::: Отрывок из текста :::
Полное собрание сочинений в 10 томах. Том 6. Художественная проза
Шрифт:
Если теперь перейти собственно к истории создания конкретных произведений, то можно сказать, что упомянутая в приведенной цитате прямая зависимость юного «ученика символистов» от их прозаических новаций в полной мере сказалась в самых ранних из дошедших до нас образчиках прозы Гумилева, опубликованных в 1–3 номерах журнала «Сириус».
«Сириус», издаваемый Гумилевым вместе с группой молодых энтузиастов-художников в Париже в январе-марте 1907 г., мыслился как «журнал литературы и искусства» нового направления, «парижский аналог журналов “Золотое Руно” и “Весы”» (см. об этом: Николаев Н. И. Журнал «Сириус» // Исследования и материалы. С. 310–314). Затея успеха не имела — после выхода трех номеров журнал свое существование прекратил. Гумилев выступал на страницах «Сириуса» «в трех лицах»: как автор неоконченной повести «Гибели обреченные» — Н. Гумилев; как автор ст-ний «Франции» (см. № 57 в т. I наст. изд.) и «Неоромантическая сказка» (см. № 56 в т. I наст. изд.) — поэт К-о; как автор эссе «Карты» и очерка «Вверх по Нилу» — Анатолий Грант («Что же делать, если у нас совсем нет подходящих сотрудников», — объяснял эту невольную мистификацию сам Гумилев в письме к Брюсову (ЛН. С. 432)).
::: Строки :::
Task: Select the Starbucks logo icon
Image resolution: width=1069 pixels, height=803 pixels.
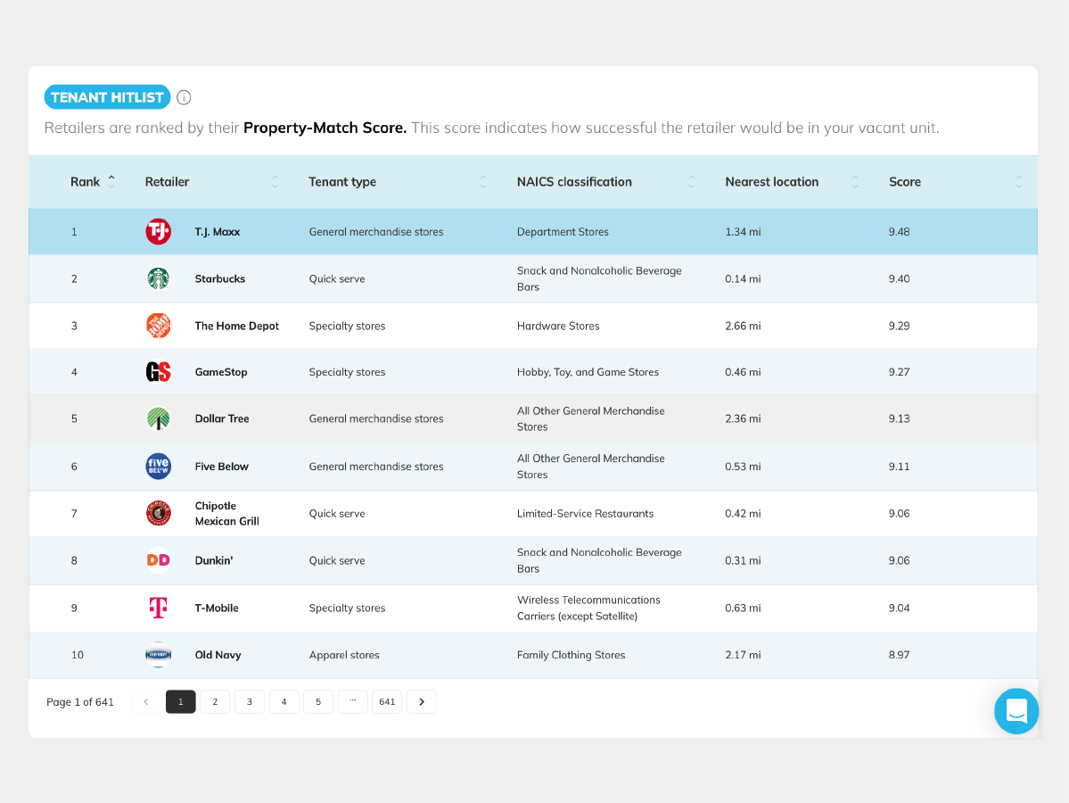Action: [158, 277]
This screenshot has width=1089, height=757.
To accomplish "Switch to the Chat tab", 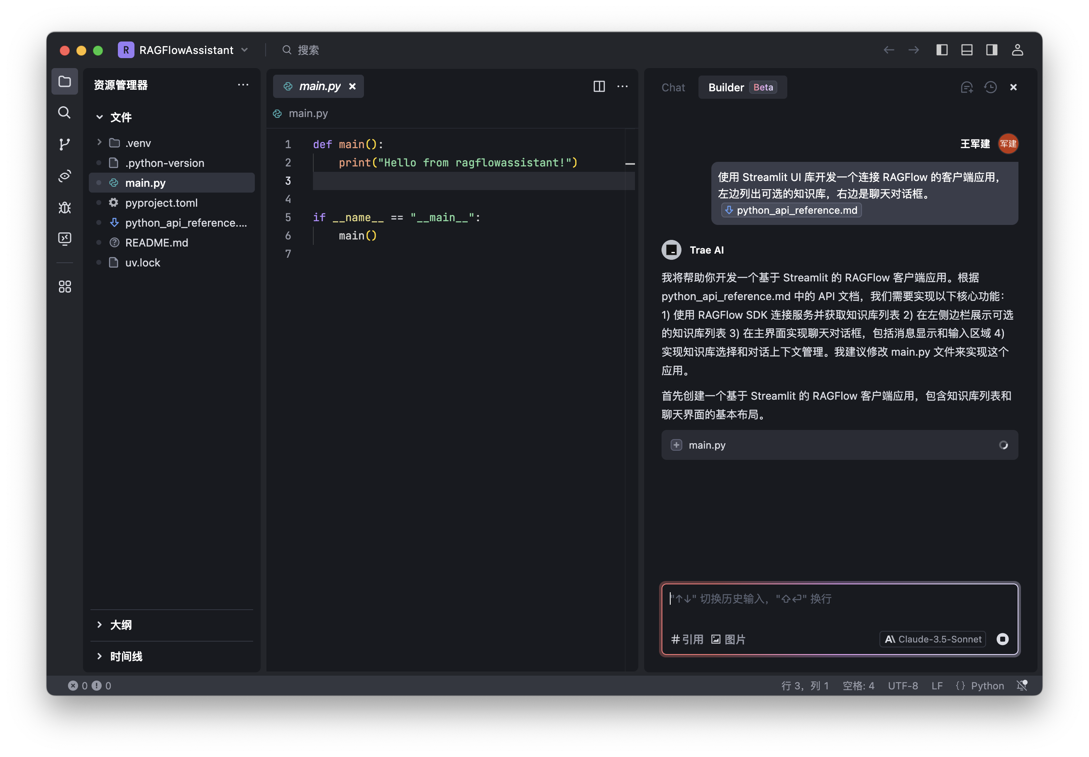I will point(673,87).
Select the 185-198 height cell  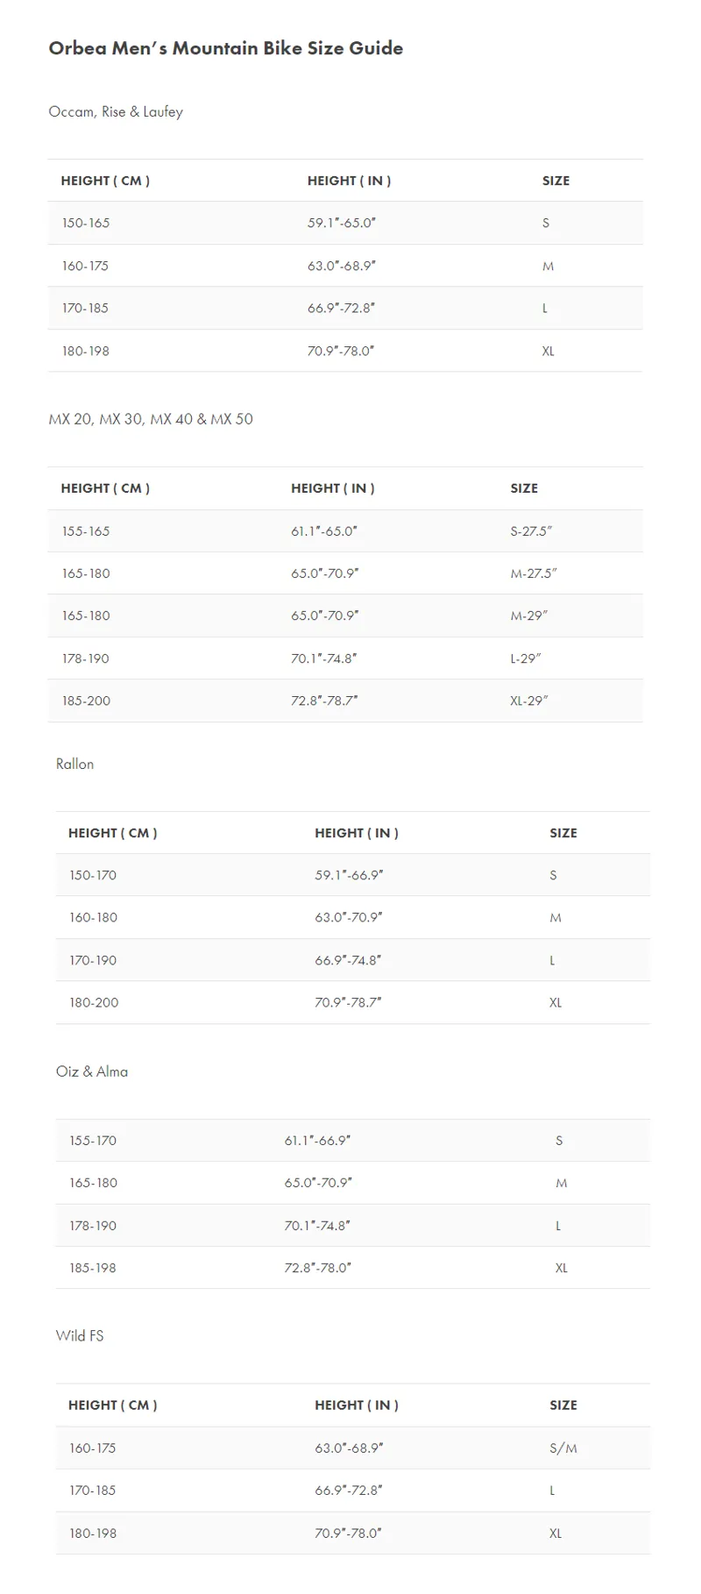coord(93,1268)
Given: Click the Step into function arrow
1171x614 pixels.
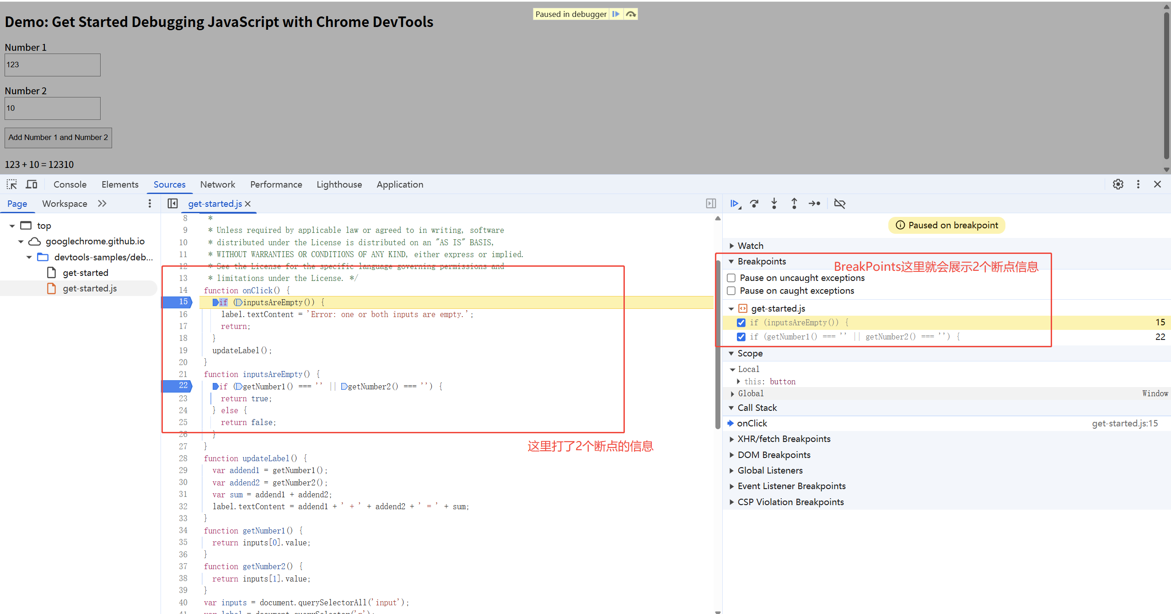Looking at the screenshot, I should click(774, 204).
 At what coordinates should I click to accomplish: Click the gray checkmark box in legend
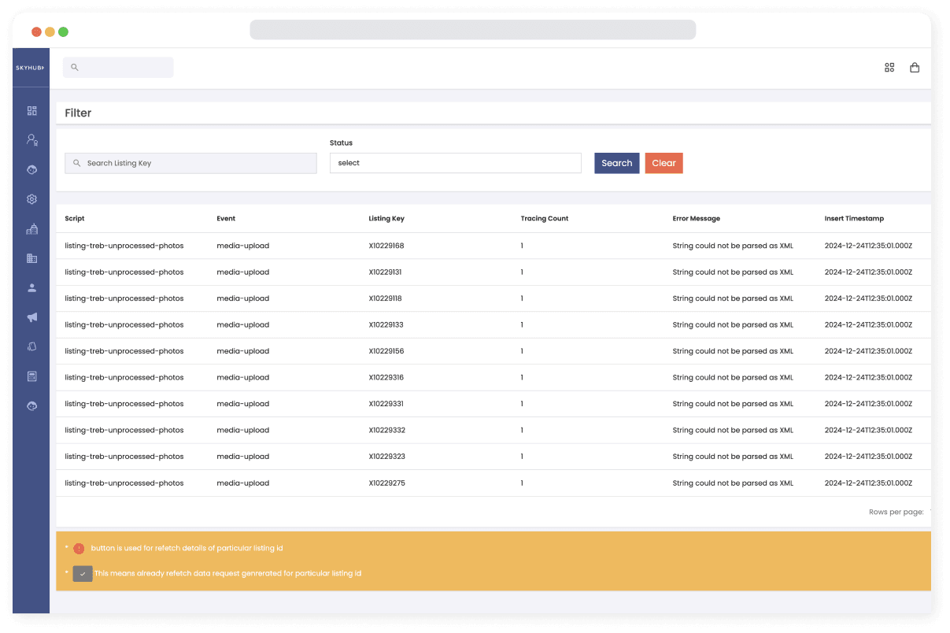[x=83, y=574]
:::
■ **Задание**
Допишите отрывок о журнале «Сириус» и ранней прозе Гумилева: начните сразу после его последнего предложения.

■ **Ответ**
Менее всего самостоятельна из этих трех вещей
Именно во время подготовки и издания «Сириуса» Гумилев, насколько можно судить по его письмам к Брюсову, впервые всерьез стал размышлять над теорией современной прозы. «Только за последние полгода, когда я серьезно занялся писанием и изучением прозы, я увидел, какое это трудное искусство, — писал Гумилев в письме от 25 ноября 1906 г. — И мои теперешние опыты в этом направлении не заслуживают даже быть прочитанными Вами» (ЛН. С. 423). «Я с радостью увидел, что после этих месяцев усиленной работы над стилем прозы, у меня начинает выходить что-то почти удовлетворительное, — заявляет он месяцем позже (8 января 1907 г.). — У меня в голове начинают рождаться интересные сюжеты и обстановки для рассказов и повестей. Надеюсь, что недели через три я пошлю что-нибудь “прозаическое” для “Весов”» (ЛН. С. 428). Однако по истечении указанных «трех недель» вместо обещанной прозы Брюсов получает самокритичную исповедь: «...Мне только двадцать лет, и у меня отсутствует чисто техническое умение писать прозаические вещи. Идей и сюжетов у меня много. С горячей любовью я обдумываю какой-нибудь из них, все идет стройно и красиво, но когда я подхожу к столу, чтобы записать все те чудные вещи, которые только что были в моей голове, на бумаге получаются только бессвязные отрывочные фразы, поражающие своей какофонией. И я опять спешу в библиотеки, стараясь выведать у мастеров стиля, как можно победить роковую интерность пера. <...> Вообще, мне кажется, что я уже накануне просветления, что вот-вот рухнет стена, и я пойму, именно пойму, а не научусь, как надо писать. И тогда я забросаю Вас рукописями» (ЛН. С. 429–430).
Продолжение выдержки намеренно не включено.